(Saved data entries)
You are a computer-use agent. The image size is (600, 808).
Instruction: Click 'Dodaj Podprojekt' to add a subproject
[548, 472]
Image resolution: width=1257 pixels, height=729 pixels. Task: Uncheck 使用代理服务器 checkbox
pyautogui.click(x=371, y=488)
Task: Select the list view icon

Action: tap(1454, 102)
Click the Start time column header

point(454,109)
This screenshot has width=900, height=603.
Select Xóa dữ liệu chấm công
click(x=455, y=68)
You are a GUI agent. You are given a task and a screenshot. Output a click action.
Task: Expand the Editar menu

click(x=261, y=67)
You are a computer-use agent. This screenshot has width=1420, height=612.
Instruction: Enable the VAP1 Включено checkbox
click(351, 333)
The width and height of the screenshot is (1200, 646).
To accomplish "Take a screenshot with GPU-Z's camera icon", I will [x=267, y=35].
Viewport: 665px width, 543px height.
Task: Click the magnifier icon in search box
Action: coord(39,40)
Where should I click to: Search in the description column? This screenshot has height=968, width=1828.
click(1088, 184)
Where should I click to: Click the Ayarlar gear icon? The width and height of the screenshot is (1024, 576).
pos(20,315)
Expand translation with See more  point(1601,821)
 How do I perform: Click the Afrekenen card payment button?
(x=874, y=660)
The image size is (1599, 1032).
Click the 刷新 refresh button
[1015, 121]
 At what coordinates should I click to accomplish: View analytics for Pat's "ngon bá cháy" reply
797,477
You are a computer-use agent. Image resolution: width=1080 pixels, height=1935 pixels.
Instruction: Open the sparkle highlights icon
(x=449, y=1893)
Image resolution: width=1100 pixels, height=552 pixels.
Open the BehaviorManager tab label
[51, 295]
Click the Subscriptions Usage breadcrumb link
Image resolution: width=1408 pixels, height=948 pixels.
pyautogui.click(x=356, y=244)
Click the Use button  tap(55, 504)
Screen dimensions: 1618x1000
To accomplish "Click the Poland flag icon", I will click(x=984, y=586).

§ Work task
Exact copies of every record are required, so retype them in full.

§ Answer
You are a computer-use agent. The image size is (600, 808).
Instruction: Click 'Dodaj Podprojekt' to add a subproject
[548, 472]
Image resolution: width=1257 pixels, height=729 pixels. Task: Uncheck 使用代理服务器 checkbox
pyautogui.click(x=371, y=488)
Task: Select the list view icon

Action: tap(1454, 102)
Click the Start time column header

point(454,109)
This screenshot has width=900, height=603.
Select Xóa dữ liệu chấm công
click(x=455, y=68)
You are a GUI agent. You are given a task and a screenshot. Output a click action.
Task: Expand the Editar menu

click(x=261, y=67)
You are a computer-use agent. This screenshot has width=1420, height=612.
Instruction: Enable the VAP1 Включено checkbox
click(351, 333)
The width and height of the screenshot is (1200, 646).
To accomplish "Take a screenshot with GPU-Z's camera icon", I will [x=267, y=35].
Viewport: 665px width, 543px height.
Task: Click the magnifier icon in search box
Action: coord(39,40)
Where should I click to: Search in the description column? This screenshot has height=968, width=1828.
click(1088, 184)
Where should I click to: Click the Ayarlar gear icon? The width and height of the screenshot is (1024, 576).
pos(20,315)
Expand translation with See more  point(1601,821)
 How do I perform: Click the Afrekenen card payment button?
(x=874, y=660)
The image size is (1599, 1032).
Click the 刷新 refresh button
[1015, 121]
 At what coordinates should I click to accomplish: View analytics for Pat's "ngon bá cháy" reply
797,477
You are a computer-use agent. Image resolution: width=1080 pixels, height=1935 pixels.
Instruction: Open the sparkle highlights icon
(x=449, y=1893)
Image resolution: width=1100 pixels, height=552 pixels.
Open the BehaviorManager tab label
[51, 295]
Click the Subscriptions Usage breadcrumb link
Image resolution: width=1408 pixels, height=948 pixels.
pyautogui.click(x=356, y=244)
Click the Use button  tap(55, 504)
Screen dimensions: 1618x1000
To accomplish "Click the Poland flag icon", I will click(x=984, y=586).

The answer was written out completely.